Could we have some further explanation, please?
Σ


----------



## Tulliola

Not Google Translate - which I admit is awful - but offers _Ad tenuiorum ministerium hominum -_ which doesn't look right to me, apart from being clumsy!


----------



## ChekoCR

Thank you very much for your answers. 

I did use google translate at the beginning but didn't sound appropriate mainly because I looked the words separate and lost all meaning.
Then I tried with several dictionaries and got the word "servus" as a servant or slave and "humanitas" as all human beings.

What I´m trying to get is an expression that means a person whose purpose is to disinterested serve others without the slavery connotation.

As for the purpose of question, this I want to be the final sentence of a thesis I´m preparing.


----------



## Scholiast

salvete!

I see (with reference to #4). Would _humanitatis causa_ (or _humani generis causa_), "For the sake of humanity", do the trick?

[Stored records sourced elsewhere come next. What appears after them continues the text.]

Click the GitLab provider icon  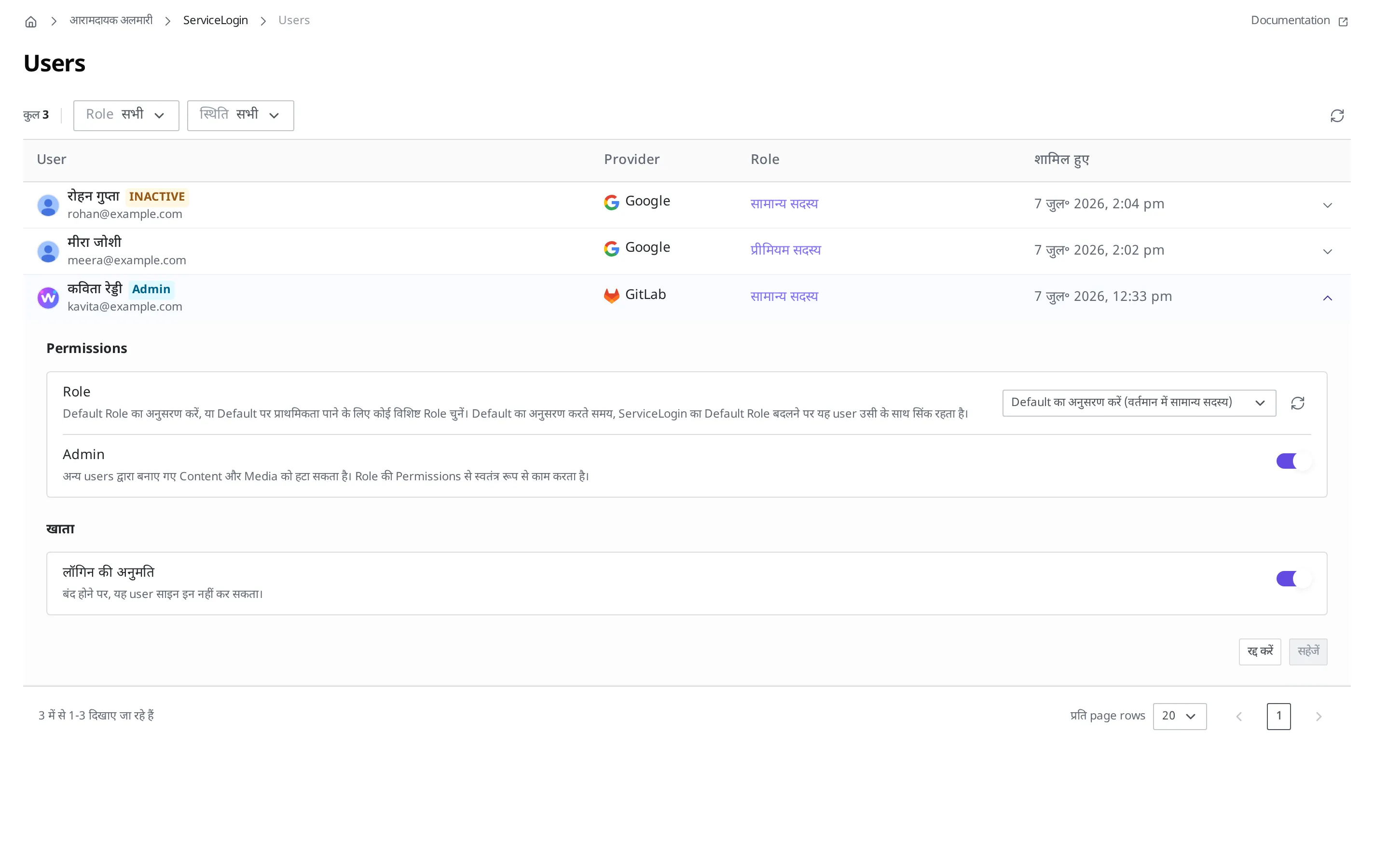pos(611,295)
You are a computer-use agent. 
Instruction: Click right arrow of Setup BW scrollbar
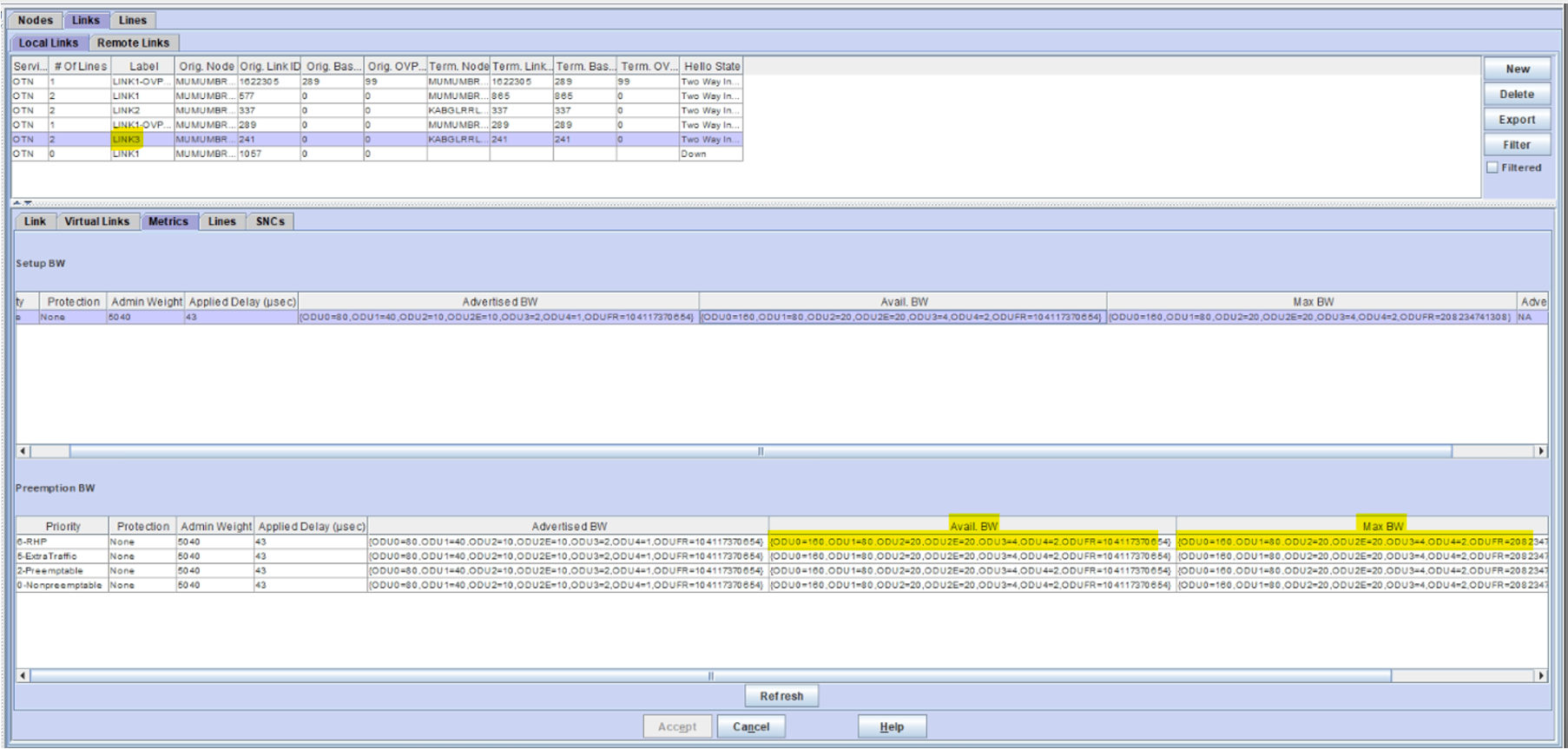[1540, 451]
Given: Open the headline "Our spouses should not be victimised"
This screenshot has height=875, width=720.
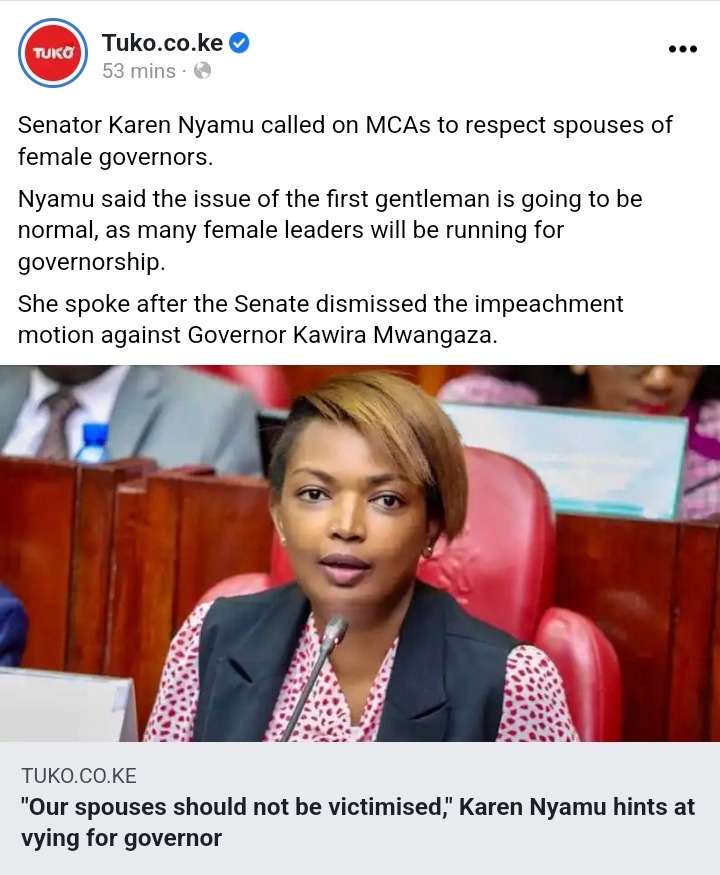Looking at the screenshot, I should (358, 823).
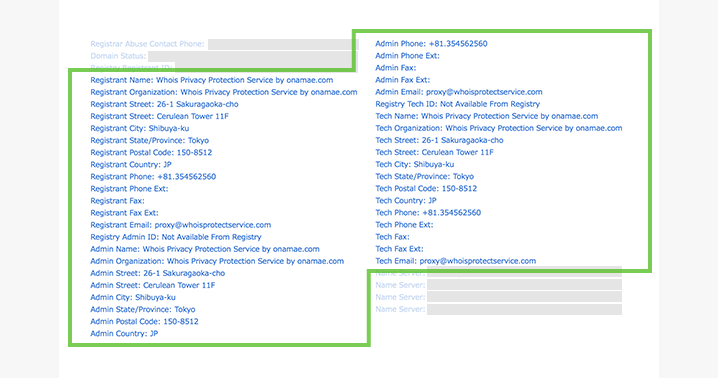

Or how about trying Greek, φιλάνθρωπος (_philanthropos_), whence English "Philanthropist"? This would be conventionally latinised as _philanthropus_.

Σ


----------



## exgerman

A respectable Latin phrase, easily decodable even by those who don't know Latin, is _In servitio humanitatis._


----------



## Scholiast

salvete amici


exgerman said:


> A respectable Latin phrase, easily decodable even by those who don't know Latin, is _In servitio humanitatis._


Hmm. I think this runs into ChekoCR's primary problem with _servus_/_servire_ &c. (Charlton T. Lewis, Charles Short,  A Latin Dictionary, servĭtĭum).
Can we do anything with _munus_/_munificentia_/_munerator_ &c.?
Open question.
Σ


----------